Human Papillomavirus (HPV) is an extremely common sexually transmitted infection, with most sexually active people contracting it at some point. The vast majority of HPV infections are transient, clearing naturally within one to two years without causing health problems. Combined oral contraceptives (OCs), commonly referred to as “the pill,” contain synthetic versions of estrogen and progesterone to prevent pregnancy. For a person with an HPV diagnosis, the central question is whether the hormones in the pill influence the virus’s behavior, specifically its persistence and potential progression to cervical cancer.

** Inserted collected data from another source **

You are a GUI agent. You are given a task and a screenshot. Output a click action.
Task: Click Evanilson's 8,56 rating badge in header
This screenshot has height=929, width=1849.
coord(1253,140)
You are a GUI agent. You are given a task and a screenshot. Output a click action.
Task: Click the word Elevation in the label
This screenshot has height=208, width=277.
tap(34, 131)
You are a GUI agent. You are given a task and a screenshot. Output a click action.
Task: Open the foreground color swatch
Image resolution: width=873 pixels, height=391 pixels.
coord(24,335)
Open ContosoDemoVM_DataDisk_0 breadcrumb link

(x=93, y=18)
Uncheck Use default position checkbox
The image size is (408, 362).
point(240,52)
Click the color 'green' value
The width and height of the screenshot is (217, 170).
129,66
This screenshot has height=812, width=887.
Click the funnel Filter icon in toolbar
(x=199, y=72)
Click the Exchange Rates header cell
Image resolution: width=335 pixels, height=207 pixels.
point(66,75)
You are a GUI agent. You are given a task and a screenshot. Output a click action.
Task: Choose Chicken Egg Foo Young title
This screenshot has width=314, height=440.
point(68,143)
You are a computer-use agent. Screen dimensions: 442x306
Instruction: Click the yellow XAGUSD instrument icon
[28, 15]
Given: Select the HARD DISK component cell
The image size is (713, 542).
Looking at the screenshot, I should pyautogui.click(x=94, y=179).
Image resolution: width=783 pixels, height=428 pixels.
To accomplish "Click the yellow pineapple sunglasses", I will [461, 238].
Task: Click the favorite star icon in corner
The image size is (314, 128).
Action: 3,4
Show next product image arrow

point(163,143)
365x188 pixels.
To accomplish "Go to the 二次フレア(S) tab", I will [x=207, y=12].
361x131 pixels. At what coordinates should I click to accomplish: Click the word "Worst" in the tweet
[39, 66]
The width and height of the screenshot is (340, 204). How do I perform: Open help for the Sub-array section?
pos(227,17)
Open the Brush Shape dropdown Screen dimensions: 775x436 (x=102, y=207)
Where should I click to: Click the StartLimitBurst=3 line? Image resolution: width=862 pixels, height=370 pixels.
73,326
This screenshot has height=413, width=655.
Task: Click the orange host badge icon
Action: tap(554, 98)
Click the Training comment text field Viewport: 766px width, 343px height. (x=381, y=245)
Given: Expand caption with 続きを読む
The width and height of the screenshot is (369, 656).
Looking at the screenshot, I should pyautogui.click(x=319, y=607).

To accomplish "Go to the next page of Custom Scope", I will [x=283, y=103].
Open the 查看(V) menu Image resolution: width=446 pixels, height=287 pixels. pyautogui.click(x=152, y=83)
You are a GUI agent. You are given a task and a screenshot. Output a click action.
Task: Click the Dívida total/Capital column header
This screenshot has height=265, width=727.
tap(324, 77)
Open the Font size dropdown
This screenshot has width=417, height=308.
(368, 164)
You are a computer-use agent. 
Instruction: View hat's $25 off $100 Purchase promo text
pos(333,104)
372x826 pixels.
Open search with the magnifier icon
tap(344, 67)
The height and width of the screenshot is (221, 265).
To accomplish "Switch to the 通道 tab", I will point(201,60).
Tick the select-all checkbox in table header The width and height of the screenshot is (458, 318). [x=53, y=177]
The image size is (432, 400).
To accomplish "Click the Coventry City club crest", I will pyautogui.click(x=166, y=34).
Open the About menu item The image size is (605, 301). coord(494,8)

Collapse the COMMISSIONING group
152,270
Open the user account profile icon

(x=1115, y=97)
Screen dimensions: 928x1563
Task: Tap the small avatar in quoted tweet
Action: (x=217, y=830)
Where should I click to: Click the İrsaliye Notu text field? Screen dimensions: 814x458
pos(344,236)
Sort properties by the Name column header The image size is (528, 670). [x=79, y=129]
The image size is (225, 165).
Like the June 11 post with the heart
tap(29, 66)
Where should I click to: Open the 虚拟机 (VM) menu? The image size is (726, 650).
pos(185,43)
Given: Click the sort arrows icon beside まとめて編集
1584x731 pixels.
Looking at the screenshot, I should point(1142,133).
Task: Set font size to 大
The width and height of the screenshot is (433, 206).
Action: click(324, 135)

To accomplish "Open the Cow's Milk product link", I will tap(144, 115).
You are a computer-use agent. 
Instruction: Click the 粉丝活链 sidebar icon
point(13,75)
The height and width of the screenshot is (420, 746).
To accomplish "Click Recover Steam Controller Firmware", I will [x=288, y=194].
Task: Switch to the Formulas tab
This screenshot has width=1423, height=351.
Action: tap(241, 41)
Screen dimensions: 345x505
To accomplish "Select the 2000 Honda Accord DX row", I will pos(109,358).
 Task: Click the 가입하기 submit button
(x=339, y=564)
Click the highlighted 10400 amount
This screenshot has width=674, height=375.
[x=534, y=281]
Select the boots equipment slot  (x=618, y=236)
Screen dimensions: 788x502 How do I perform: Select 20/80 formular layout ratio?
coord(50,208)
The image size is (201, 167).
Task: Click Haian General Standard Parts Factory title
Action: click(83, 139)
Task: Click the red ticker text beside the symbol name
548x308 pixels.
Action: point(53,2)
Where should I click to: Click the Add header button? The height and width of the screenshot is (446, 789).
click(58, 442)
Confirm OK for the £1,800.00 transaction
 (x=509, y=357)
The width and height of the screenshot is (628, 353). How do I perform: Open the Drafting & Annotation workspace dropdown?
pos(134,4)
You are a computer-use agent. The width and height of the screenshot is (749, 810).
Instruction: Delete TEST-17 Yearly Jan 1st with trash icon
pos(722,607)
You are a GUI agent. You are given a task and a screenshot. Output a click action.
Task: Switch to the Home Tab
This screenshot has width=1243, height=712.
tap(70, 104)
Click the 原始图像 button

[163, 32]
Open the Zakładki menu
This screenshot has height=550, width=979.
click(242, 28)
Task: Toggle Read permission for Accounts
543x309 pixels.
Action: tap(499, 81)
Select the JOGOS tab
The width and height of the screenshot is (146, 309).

Evaluating the Scientific Connection
The scientific community has investigated the relationship between combined OCs and cervical cancer for decades. Research consistently finds that the pill does not cause HPV infection, but focuses on whether long-term OC use promotes the progression of an existing high-risk HPV infection. Large-scale studies suggest that OC use is associated with a small, measurable increase in the risk of cervical intraepithelial neoplasia (CIN) and invasive cervical cancer. This risk is predominantly linked to cumulative exposure over extended periods.
The International Agency for Research on Cancer (IARC) classifies combined OCs as a carcinogen due to this association. However, the risk is not immediate or substantial for short-term users. Studies indicate that the elevated risk becomes noticeable only after a person has used the pill for five or more years. For instance, the risk moderately increases for those using OCs for five to nine years, and can double for those using the pill for ten or more years compared to never-users.
Researchers propose that the hormones in combined OCs may alter the cervical environment, increasing the susceptibility of cervical cells to chronic infection. The synthetic hormones might promote the expression of viral oncogenes or suppress the immune response needed to clear the virus. This small, increased risk is not permanent for current long-term users. The risk level gradually decreases after stopping the pill, returning to the baseline risk of never-users approximately ten years after discontinuation.
Factors That Influence Risk
The theoretical risk associated with long-term OC use interacts with several variables to determine the overall risk profile. The type of HPV infection is the primary factor, as only persistent infection with high-risk strains (such as types 16 and 18) can lead to cervical cancer. An infection with a low-risk strain carries virtually no threat of progression to malignancy, regardless of contraceptive choice.
Smoking status is another major independent risk factor that dramatically increases the risk of cervical disease. The toxins in tobacco smoke appear to concentrate in the cervical mucus, damaging cervical cell DNA and impairing the immune system’s ability to clear the virus. The combination of smoking, high-risk HPV, and long-term OC use creates a much higher risk scenario than any single factor alone.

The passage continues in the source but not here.